TO DO: Using the records below, copy every line that holds the string "Store".

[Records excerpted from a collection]

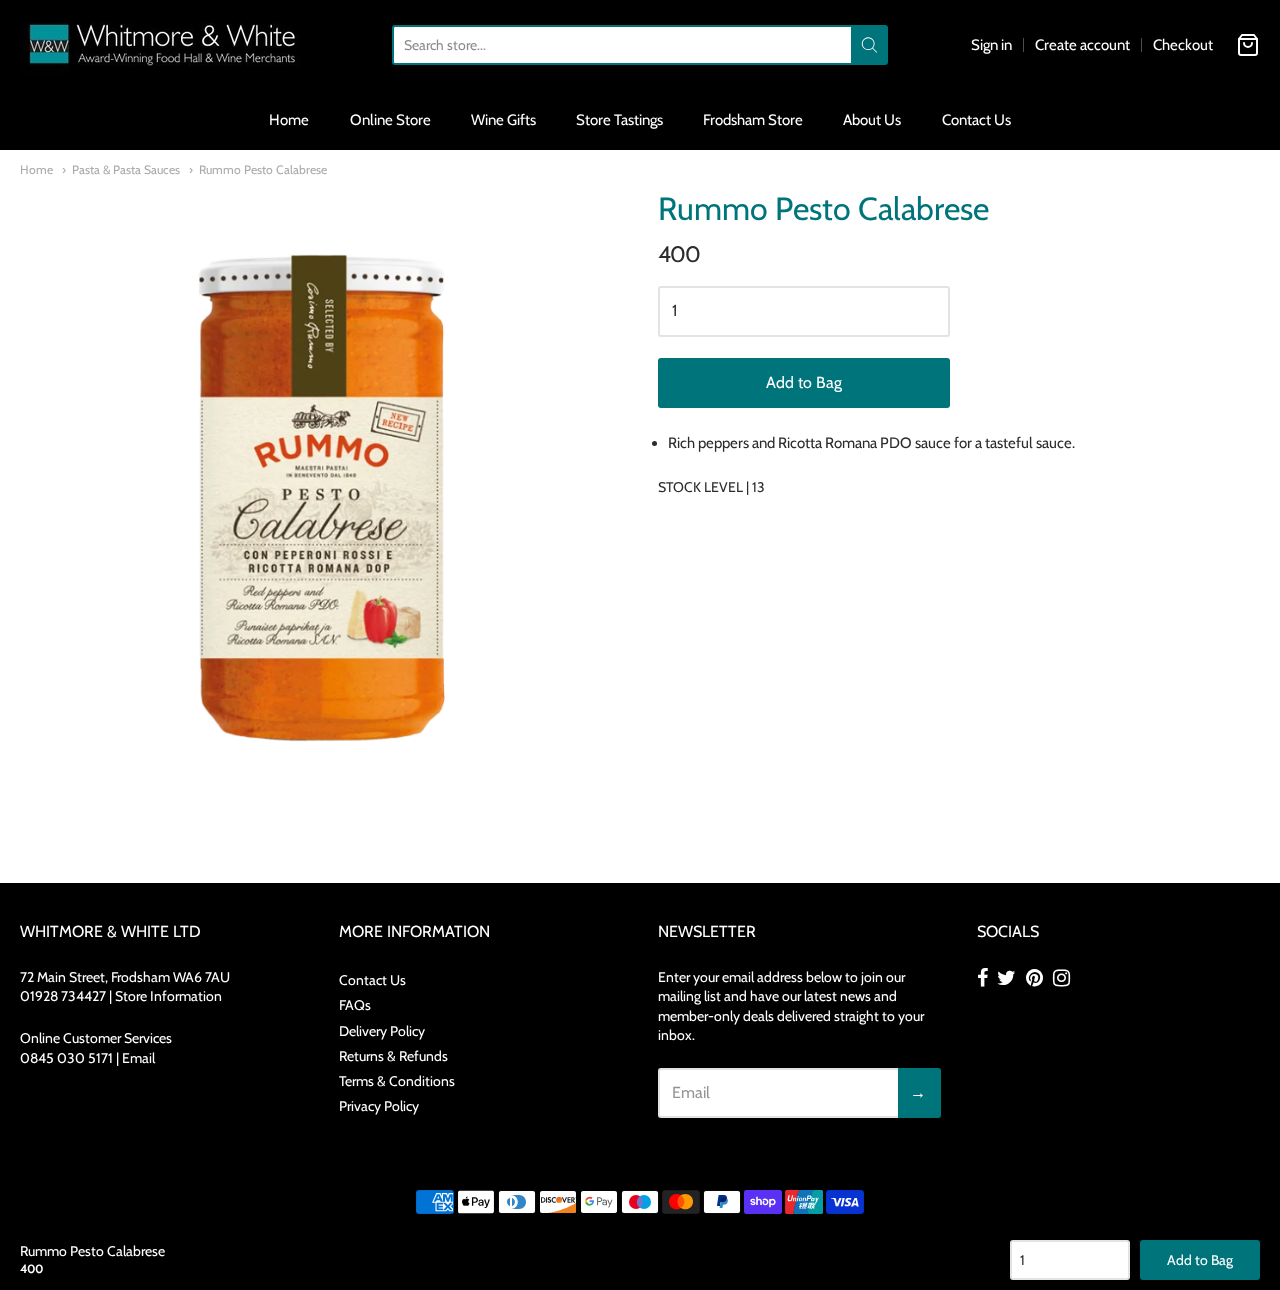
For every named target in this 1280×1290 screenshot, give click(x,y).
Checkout (1183, 45)
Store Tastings (619, 120)
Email (138, 1058)
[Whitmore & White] (163, 45)
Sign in (991, 45)
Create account (1082, 45)
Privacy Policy (379, 1106)
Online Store (390, 120)
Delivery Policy (382, 1031)
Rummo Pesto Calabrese (263, 169)
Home (289, 120)
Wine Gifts (503, 120)
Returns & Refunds (393, 1056)
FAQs (355, 1005)
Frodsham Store (753, 120)
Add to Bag (804, 382)
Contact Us (976, 120)
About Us (872, 120)
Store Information (168, 996)
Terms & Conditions (397, 1081)
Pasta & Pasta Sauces (126, 169)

RESPONSE AREA:
Store Tastings (619, 120)
Online Store (390, 120)
Frodsham Store (753, 120)
Store Information (168, 996)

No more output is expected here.